• by laurentlb on 5/13/2025, 6:34:50 AM

    I wrote this article mainly for the people in the demoscene. If anything is unclear or missing for the Hackernews audience, I'm happy to answer questions here.

    If anyone wants to try it, I've made a web build: https://ctrl-alt-test.fr/minifier/

    I might write a more general article later on writing code minifiers, e.g. how it compares to writing a code formatter, how to implement the transformations, etc.

    On the tech side, the code is written in F#. The web build uses Bolero (Blazor for F#). So maybe I'll write later about my experience writing an open source project with F# and evolving it.

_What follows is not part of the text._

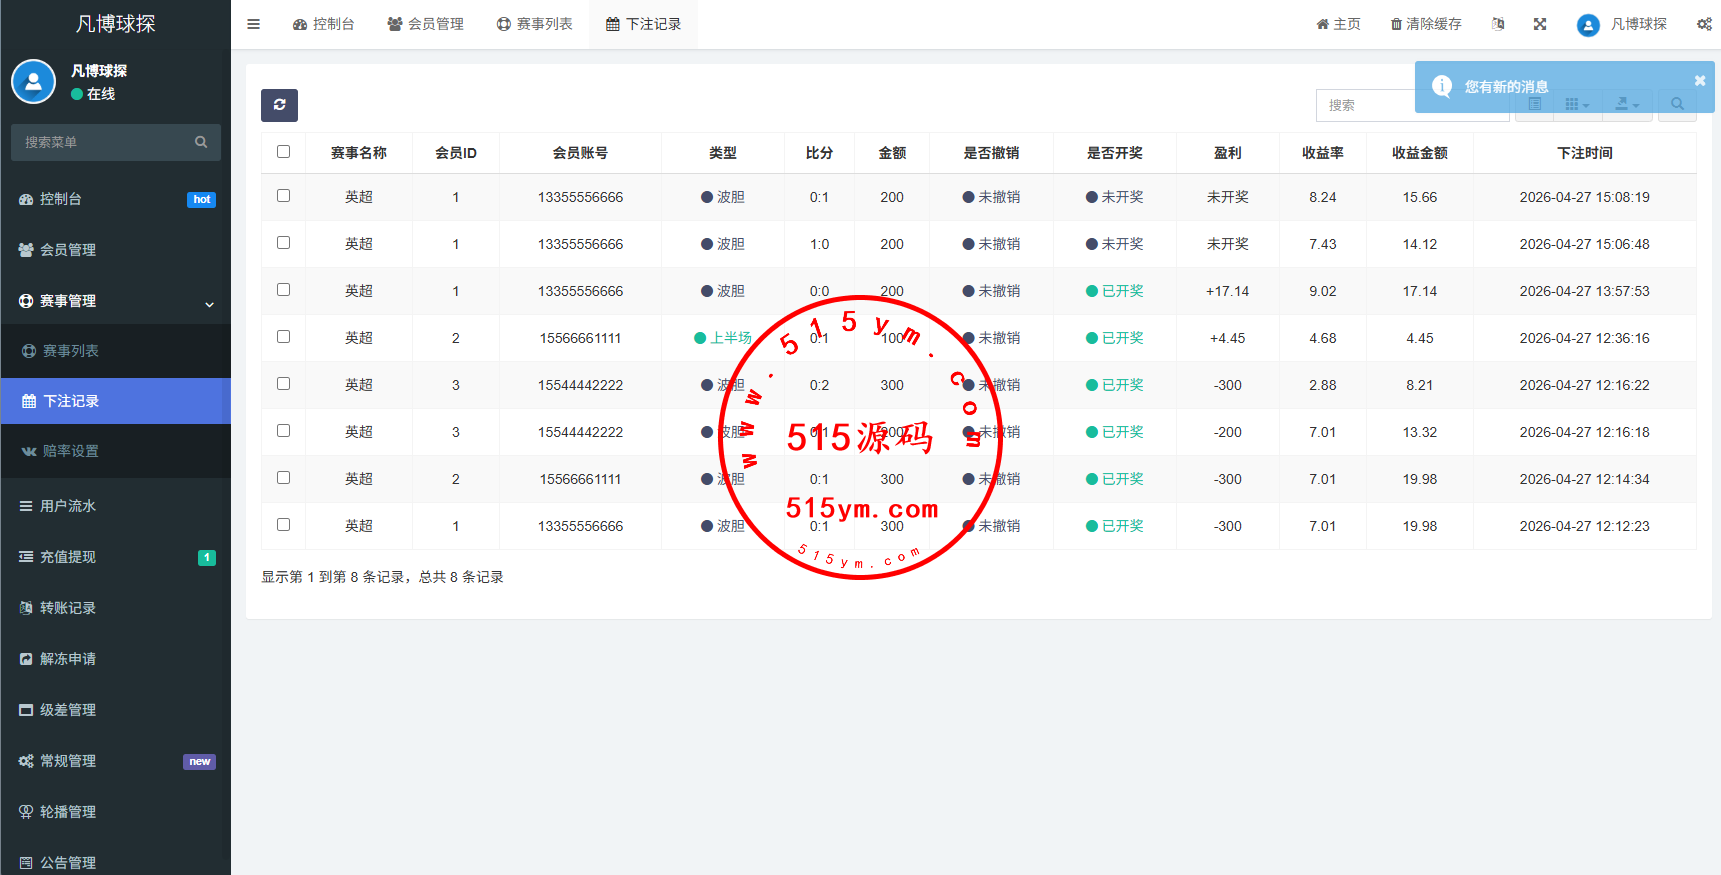Collapse the 赛事管理 menu section
The image size is (1721, 875).
116,301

  • by monokai_nl on 5/13/2025, 5:40:56 AM

    Thank you for making this tool. I'm calling it in a custom webpack plugin so it transforms GLSL code into a single minified string on every build / watch event. I used this setup for my latest artwork: https://monokai.com/work/origin

  • by pjmlp on 5/13/2025, 6:24:10 AM

    The pain of GL shaders, only because they don't embrace modern programming like modules and bytecode delivery.

    That is how one ends up with shader minification.

    And this is still quite actual as pain point, given how shaders work in 3D Web APIs.

  • by sagacity on 5/13/2025, 7:20:01 AM

    This is an awesome tool, thanks Laurent! Currently using it for my next 64k intro which will probably ship sometime in 2047 :)

  • by slimbuck on 5/13/2025, 7:33:27 AM

    Have you tested the shader's runtime performance penalty after minification?

    Also wondering how you handle named uniforms?

  • by akomtu on 5/13/2025, 6:06:43 AM

    With recursive #defines it would be possible to do LZW compression.

  • by zombot on 5/13/2025, 5:00:35 AM

    >

      #define R return
    
    OK, that was not what I thought of when reading "shader minification".

  • by gitroom on 5/13/2025, 9:39:47 AM

    Man, 15 years grinding on this is hardcore - big respect, love this kinda craft.